When I was thirteen my parents told me that they would buy me my weight in books.
They did this too encourage the stunted growth in my taste for reading. Well... it worked. I read all the books I could (mostly science fiction and fantasy) and for the first time I started to collect stuff with the intention of keeping it for a long time. I collected sci-fi books, Magic: The Gathering cards, music, and comics. They bought a computer for me and I began to use it for games and surfing the internet. Years passed and I built up a decent book collection (1000 books ish) and card collection ($1500 when I sold it). When I left for college I took everything I could with me and put the rest in storage. I picked up new interests and started collecting camping equipment, weapons, and religious tools. During my time in college and after my household grew by, in no particular order, several fish, a wife, two snakes, two cats, a husband, and a few dogs. In addition I kept a good deal of clothes, machining tools, and a large collection of stuffed animals.
But I was unhappy.
The reasons why I was unhappy are far too complicated to get into in this writing but a little piece of it was stuff. I kept feeling that I had too much... stuff. When I got divorced I took the opportunity find homes (I now deeply regret that “home” mostly meant “landfill” at the time) for my MTG collection, clothes, stuffed animals, weapons, camping equipment, games, and most of my books. Just doing that made me feel so much better... but I didn’t know why. Fast forward a year.
I was unhappy again.
The end of a relationship had brought the happiest 6 months of my life to a close and I felt uncomfortable with my living space again. I had a tv, computer monitor, tables, chairs, other furniture, appliances, utensils, xbox, wii, the remainder of my book collection, and I was trying to figure out what the fuck to do with it all. After much consideration I decided to give it all away (I found better homes this time) which made me feel much better, but again I didn’t know why. This time I decided to figure it out.

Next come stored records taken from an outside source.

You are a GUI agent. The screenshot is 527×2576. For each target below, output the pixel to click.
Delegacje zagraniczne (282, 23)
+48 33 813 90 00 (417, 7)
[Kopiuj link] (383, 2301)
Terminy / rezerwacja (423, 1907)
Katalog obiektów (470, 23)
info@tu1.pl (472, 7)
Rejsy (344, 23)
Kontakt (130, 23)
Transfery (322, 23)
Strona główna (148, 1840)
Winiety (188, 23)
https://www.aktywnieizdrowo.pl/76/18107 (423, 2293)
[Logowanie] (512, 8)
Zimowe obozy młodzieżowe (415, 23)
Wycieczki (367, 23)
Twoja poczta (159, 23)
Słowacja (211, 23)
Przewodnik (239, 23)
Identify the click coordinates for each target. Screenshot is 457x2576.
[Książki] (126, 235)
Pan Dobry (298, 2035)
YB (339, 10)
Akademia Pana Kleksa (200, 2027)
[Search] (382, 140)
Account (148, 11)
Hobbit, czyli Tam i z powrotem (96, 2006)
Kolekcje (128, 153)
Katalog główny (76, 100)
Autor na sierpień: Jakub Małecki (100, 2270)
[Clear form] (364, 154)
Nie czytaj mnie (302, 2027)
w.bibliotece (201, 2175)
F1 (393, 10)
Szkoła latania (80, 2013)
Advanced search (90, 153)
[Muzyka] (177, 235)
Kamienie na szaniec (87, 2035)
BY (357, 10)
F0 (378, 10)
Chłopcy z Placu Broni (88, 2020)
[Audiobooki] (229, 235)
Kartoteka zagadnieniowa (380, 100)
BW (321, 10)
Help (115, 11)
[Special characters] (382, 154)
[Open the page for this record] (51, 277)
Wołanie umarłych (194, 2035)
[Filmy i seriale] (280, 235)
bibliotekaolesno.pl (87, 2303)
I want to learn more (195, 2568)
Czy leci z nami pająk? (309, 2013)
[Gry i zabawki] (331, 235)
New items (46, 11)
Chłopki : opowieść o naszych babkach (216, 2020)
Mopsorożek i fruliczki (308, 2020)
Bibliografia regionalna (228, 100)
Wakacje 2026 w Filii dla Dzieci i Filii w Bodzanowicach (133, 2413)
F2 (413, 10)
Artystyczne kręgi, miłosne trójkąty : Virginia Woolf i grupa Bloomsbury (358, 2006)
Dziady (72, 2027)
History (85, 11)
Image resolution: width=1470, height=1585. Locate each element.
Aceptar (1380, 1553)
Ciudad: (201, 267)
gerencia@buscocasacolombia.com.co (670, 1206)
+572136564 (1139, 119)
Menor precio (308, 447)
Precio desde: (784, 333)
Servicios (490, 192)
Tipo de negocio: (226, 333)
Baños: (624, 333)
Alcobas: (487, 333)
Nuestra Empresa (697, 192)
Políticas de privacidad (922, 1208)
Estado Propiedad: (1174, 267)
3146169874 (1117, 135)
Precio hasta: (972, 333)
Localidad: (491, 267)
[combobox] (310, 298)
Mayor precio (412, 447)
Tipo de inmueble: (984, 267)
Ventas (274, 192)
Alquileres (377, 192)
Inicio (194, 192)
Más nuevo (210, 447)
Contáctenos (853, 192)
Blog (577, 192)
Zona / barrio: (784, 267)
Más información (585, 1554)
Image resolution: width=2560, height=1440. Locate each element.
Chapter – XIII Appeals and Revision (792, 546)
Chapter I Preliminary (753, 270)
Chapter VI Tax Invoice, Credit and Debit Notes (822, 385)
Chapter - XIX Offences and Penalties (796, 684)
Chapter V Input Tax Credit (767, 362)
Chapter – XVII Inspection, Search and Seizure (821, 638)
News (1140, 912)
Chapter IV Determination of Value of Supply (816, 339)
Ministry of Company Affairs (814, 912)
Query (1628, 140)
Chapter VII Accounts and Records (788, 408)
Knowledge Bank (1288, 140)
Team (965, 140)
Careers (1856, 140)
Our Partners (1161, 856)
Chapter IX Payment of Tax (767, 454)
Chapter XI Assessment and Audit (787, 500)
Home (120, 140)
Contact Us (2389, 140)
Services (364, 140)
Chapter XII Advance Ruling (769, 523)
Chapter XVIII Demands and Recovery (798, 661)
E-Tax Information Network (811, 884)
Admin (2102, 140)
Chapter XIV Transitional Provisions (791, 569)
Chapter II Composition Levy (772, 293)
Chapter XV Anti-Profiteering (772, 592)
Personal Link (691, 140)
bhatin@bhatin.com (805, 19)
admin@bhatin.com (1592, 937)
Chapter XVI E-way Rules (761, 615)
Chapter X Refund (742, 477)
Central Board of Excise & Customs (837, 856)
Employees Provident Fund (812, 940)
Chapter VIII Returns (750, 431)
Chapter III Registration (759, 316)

I’ve been mulling it over in my head for a while and I have an hypothesis: it’s all about animism. For those who aren’t familiar with animism I’ll use Graham Harvey’s definition: “[Animism] ...is a way of living that treats the world as a community of living beings, persons, most of whom are other-than-human.” My paganism always had a quietly animist thread but as the years have passed I have found it braiding with other parts of my wyrd to become an increasingly large part of my spirituality. If we take seriously the idea that EVERYTHING in our lives is a person (who just doesn’t often happen to be human) then what does that say about the stuff we touch? Your Wii is the gaming buddy who comes over and hangs out with you. Your forks, knives, and napkins become your caregivers. Your handkerchief becomes the friend you invite over when you need someone to be there when you cry.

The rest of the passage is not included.